Friedman formally confessed, retracted his articles, apologized to colleagues and was punished. Today he has resurrected his career, as senior director of clinical research at Ortho-McNeil Pharmaceutical Inc, a Johnson & Johnson company.
His case, recorded in a 2.1m-high stack of documents at the Massachusetts Board of Registration in Medicine, tells a story of one man's struggle with power, lies and the crushing pressure of academia.
The story itself is more common than most people might realize.
Allegations of research misconduct reached record highs in the United States last year -- the Department of Health and Human Services received 274 complaints, which was 50 percent higher than 2003 and the most since 1989, when the federal government established the program to deal with scientific misconduct.
Chris Pascal, director of the federal Office of Research Integrity, said its 28 staffers and US$7 million annual budget haven't kept pace with the allegations. The result: Only 23 cases were closed last year. Of those, eight individuals were found guilty of research misconduct. In the past 15 years, the office has confirmed about 185 cases of scientific misconduct.

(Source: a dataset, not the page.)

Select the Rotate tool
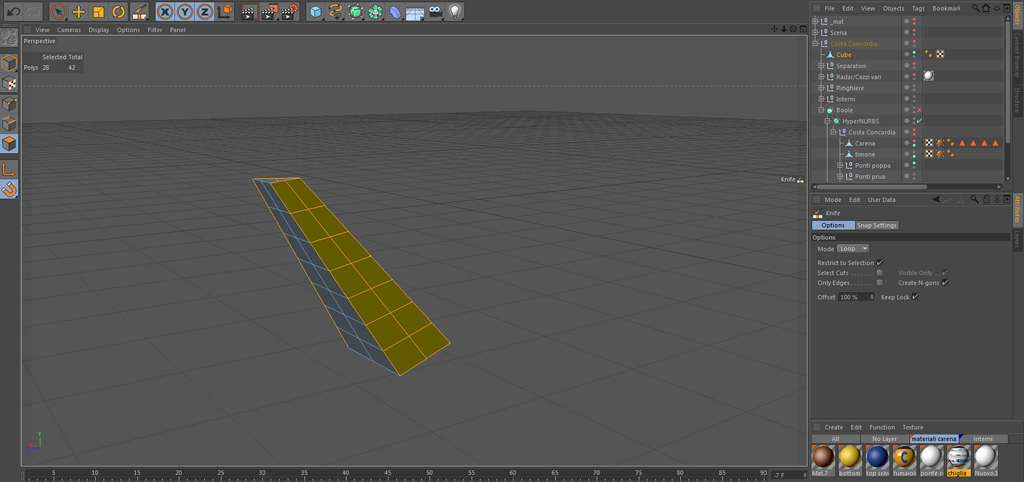Image resolution: width=1024 pixels, height=482 pixels. 118,11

Research suggests this is but a small fraction of all the incidents of fabrication, falsification and plagiarism. In a survey published June 9 in the journal Nature, about 1.5 percent of 3,247 researchers who responded admitted to falsification or plagiarism. One in three admitted to some type of professional misbehavior.
Some cases have made headlines:
Eric Poehlman was convicted this year of fabricating research data to obtain a US$542,000 federal grant while working as a professor at the University of Vermont College of Medicine.